Collected data:
★ ★ ★ ★ ★ ★ ★

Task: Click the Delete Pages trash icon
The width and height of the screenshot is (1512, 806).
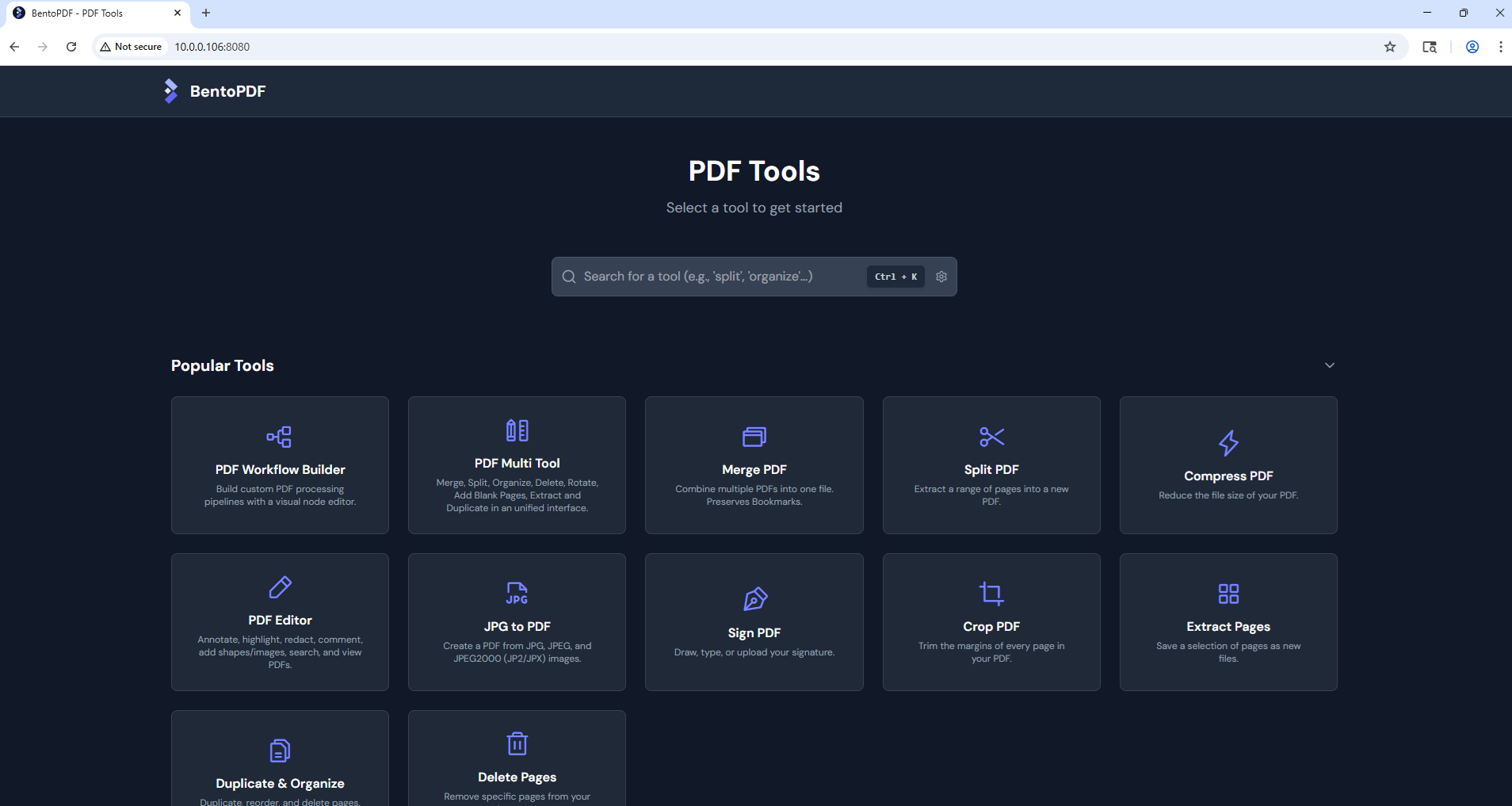Action: click(x=517, y=744)
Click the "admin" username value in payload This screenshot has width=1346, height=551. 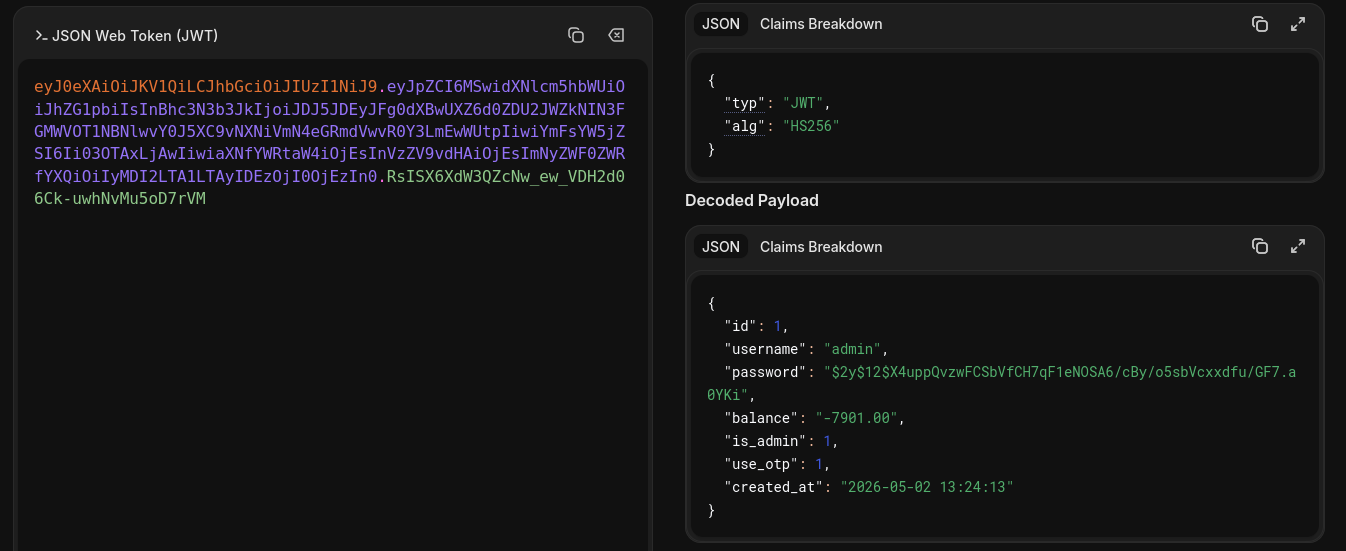pos(854,349)
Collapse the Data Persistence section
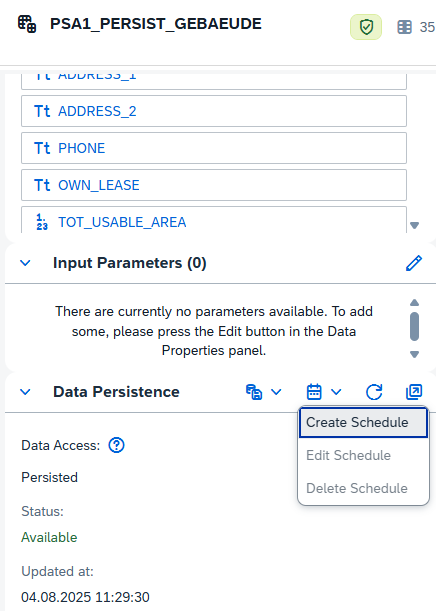This screenshot has height=611, width=436. click(x=25, y=392)
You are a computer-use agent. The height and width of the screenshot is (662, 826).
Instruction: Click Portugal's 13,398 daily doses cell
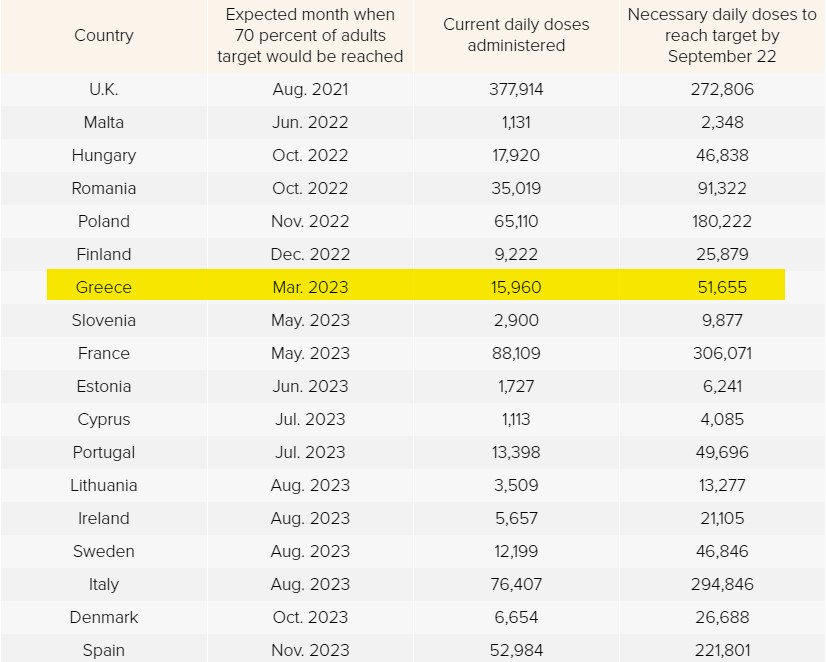coord(516,452)
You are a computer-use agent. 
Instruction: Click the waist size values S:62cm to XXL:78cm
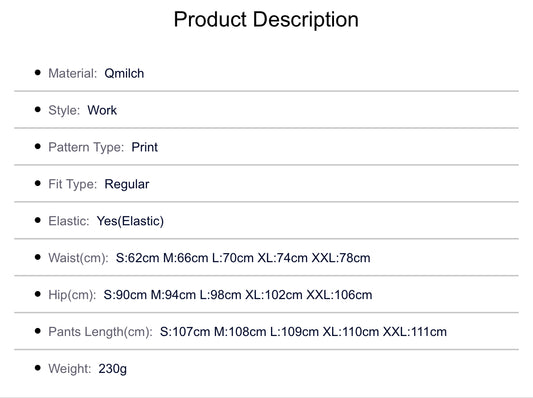pyautogui.click(x=243, y=258)
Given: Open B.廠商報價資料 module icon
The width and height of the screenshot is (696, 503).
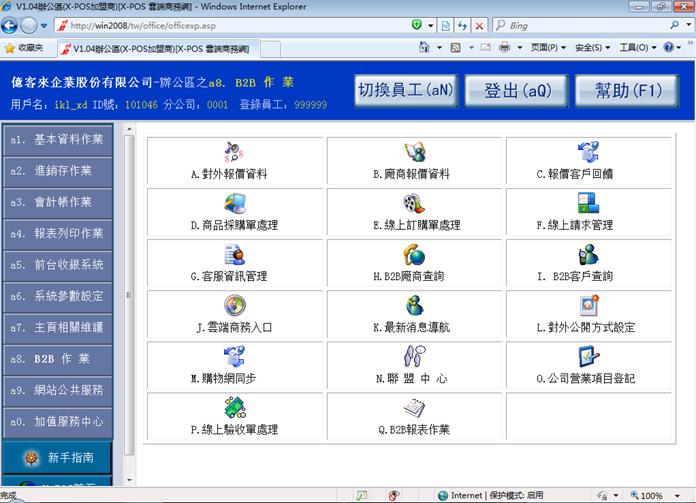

★ ★ ★ ★ ★ ★ ★

* **PROBLEM STATEMENT**
After locating the line with "Instruction: Click the", transcribe it and the rest of the data above exactly as written, without any picture.

* **WRITTEN SOLUTION**
Instruction: Click the waist size values S:62cm to XXL:78cm
pyautogui.click(x=243, y=258)
Given: Open B.廠商報價資料 module icon
The width and height of the screenshot is (696, 503).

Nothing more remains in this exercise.